**** Estratto della pagina ****

La norma che si occuperebbe del wifi (e non solo) è l’art 10, che, secondo quanto pubblicato da un portale del gruppo Il Sole 24 ore, sarebbe cosi strutturata:
Art. 10: (Liberalizzazione dell’allacciamento dei terminali di comunicazione alle interfacce della rete pubblica)
1. L’offerta di accesso ad internet è libera e non richiede la identificazione degli utilizzatori. Resta fermo l’obbligo del gestore di garantire la tracciabilità del collegamento (MAC address)
2. La registrazione della traccia delle sessioni, ove non associata all’identità dell’utilizzatore, non costituisce trattamento di dati personali e non richiede adempimenti giuridici. Se l’offerta di accesso ad internet non costituisce l’attività commerciale prevalente del gestore, non trovano applicazione l’articolo 25 del decreto legislativo 1° agosto 2003, n. 259 e l’articolo 7 del decreto legge 27 luglio 2005 , n. 144, convertito in legge 31 luglio 2005, n. 155.
2. Al decreto legislativo 26 ottobre 2010, n. 198 sono apportate le seguenti modificazioni:
a) l’articolo 2 è soppresso;
b) all’articolo 3 il comma 2 è sostituito dal seguente: “2. Il decreto del Ministro delle poste e telecomunicazioni 23 maggio 1992, n. 314 è abrogato”.
Prima constatazione ovvia. La norma non è in alcun modo una interpretazione autentica da parte del governo ma costituisce una abrogazione (ed una sostituzione con altre norme) vera e propria.
Nonostante oggi i commentatori con il vizio di salire sempre sul carro dei “io l’avevo detto”, si affrettino a dire cose opposte rispetto a quelle che hanno detto fino ad un anno fa, il governo, per bocca del ministro Zanonato è stato molto chiaro. Si dispone una norma abrogativa perché le norme sull’identificazione sono in vigore e dunque vi è la necessità di dire con certezza che le norme sono abrogate. Altrimenti non ci sarebbe stato bisogno di una nuova legge.

****

* [Compiti da svolgere]
- A) Nell'estratto sulla norma del wifi, per bocca di quale ministro si è espresso il governo?
- B) Per favore, traduci in inglese questa frase dell'estratto sulla norma del wifi: "La norma non è in alcun modo una interpretazione autentica da parte del governo ma costituisce una abrogazione (ed una sostituzione con altre norme) vera e propria."
- C) Ricopia dall'estratto sulla norma del wifi tutto quanto va da "La norma che" giù fino a "collegamento (MAC address)".

**** Materiale fornito ****

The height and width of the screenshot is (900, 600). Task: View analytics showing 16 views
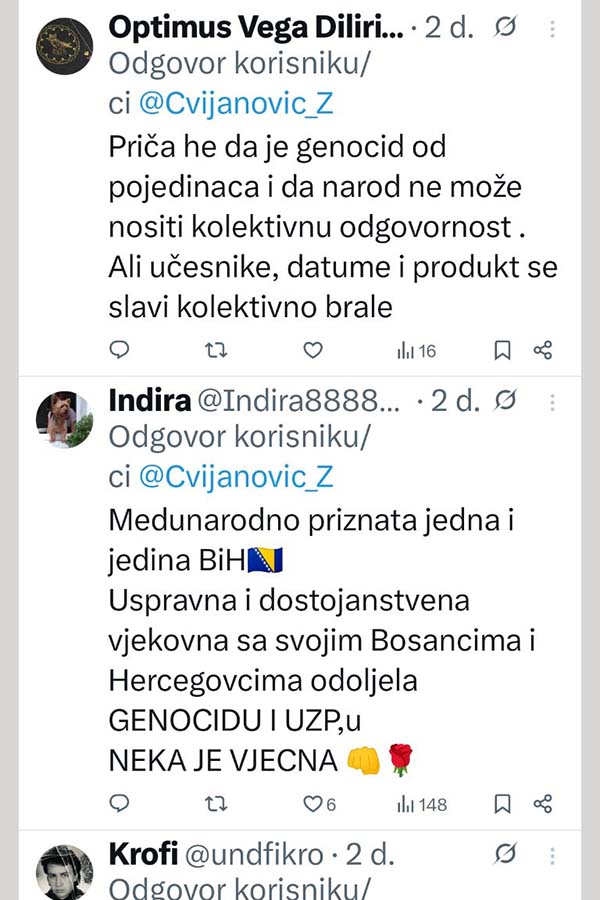pos(416,350)
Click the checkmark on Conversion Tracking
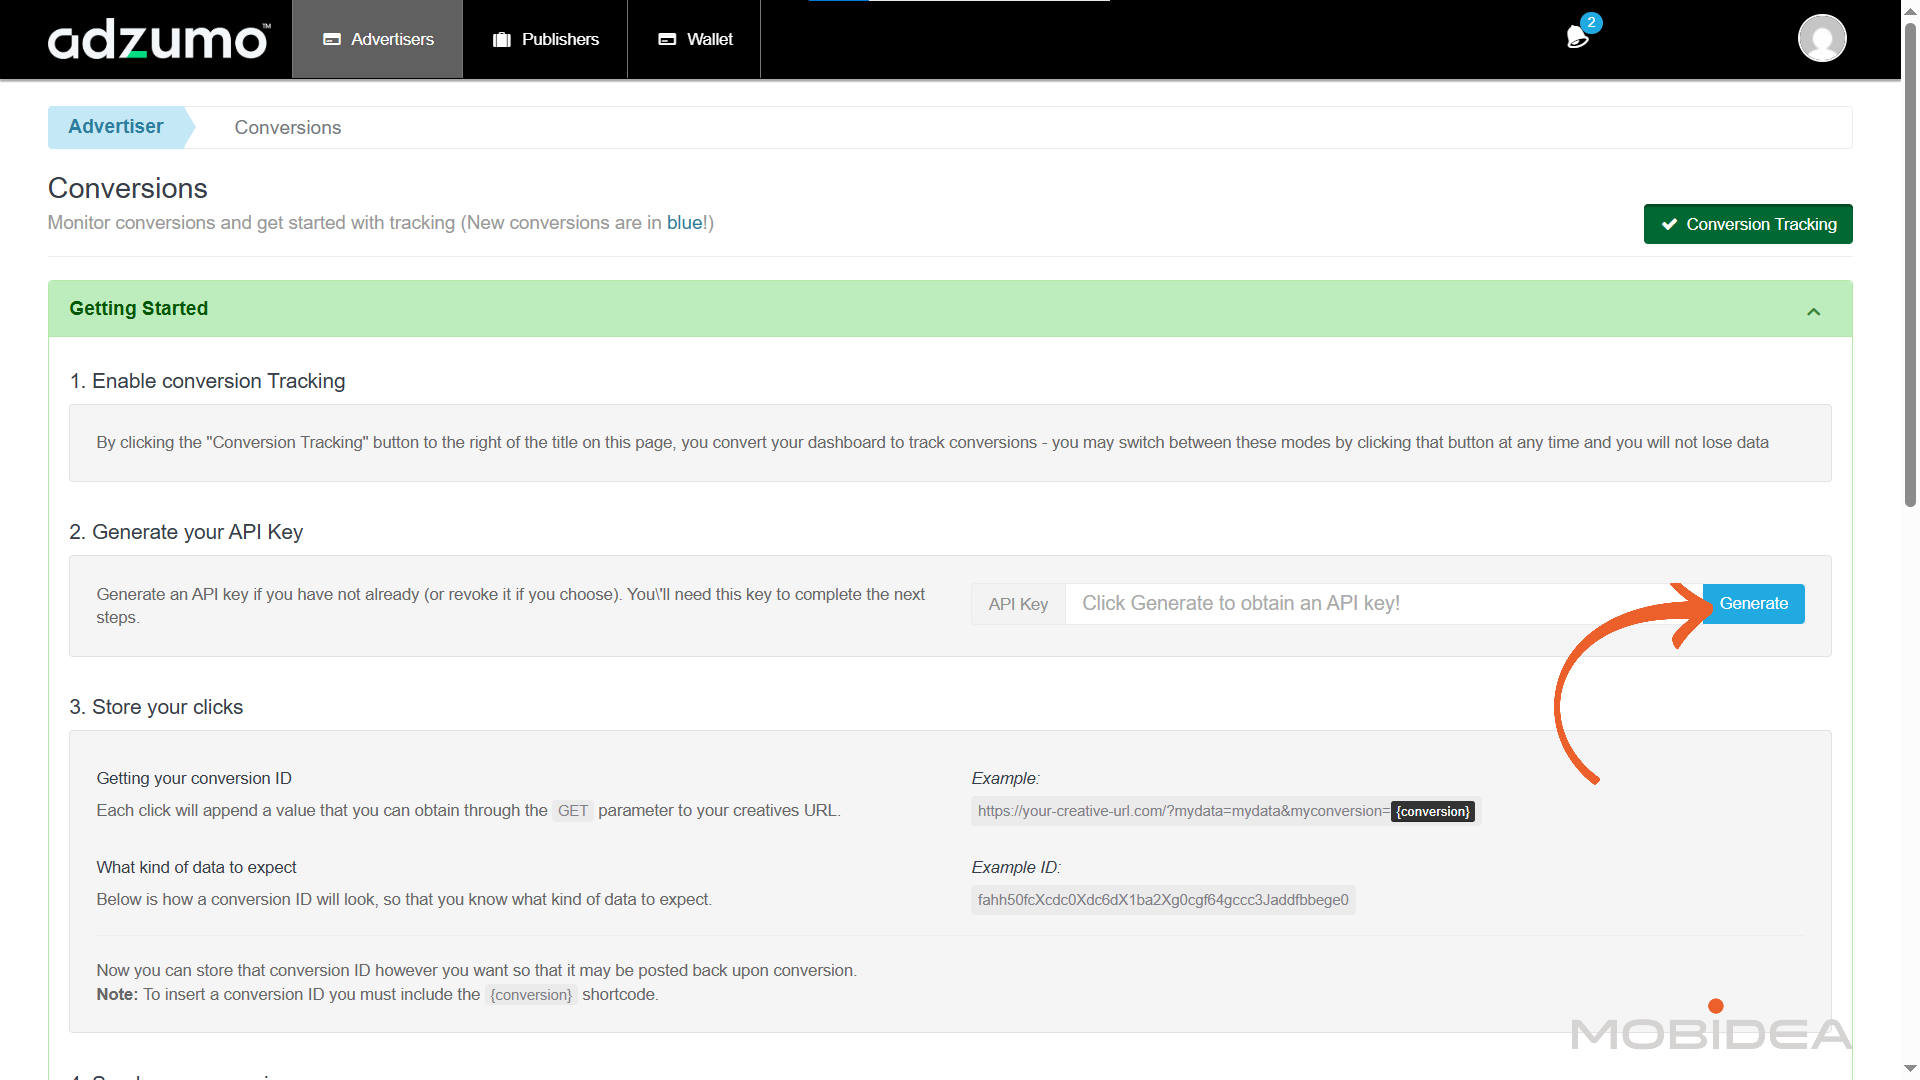Screen dimensions: 1920x1080 [1668, 224]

****

* [Risultati per compito]
- A) Il ministro Zanonato.

- B) The provision is in no way an authentic interpretation by the government but constitutes an actual repeal (and a replacement with other provisions).

- C)
La norma che si occuperebbe del wifi (e non solo) è l’art 10, che, secondo quanto pubblicato da un portale del gruppo Il Sole 24 ore, sarebbe cosi strutturata:
Art. 10: (Liberalizzazione dell’allacciamento dei terminali di comunicazione alle interfacce della rete pubblica)
1. L’offerta di accesso ad internet è libera e non richiede la identificazione degli utilizzatori. Resta fermo l’obbligo del gestore di garantire la tracciabilità del collegamento (MAC address)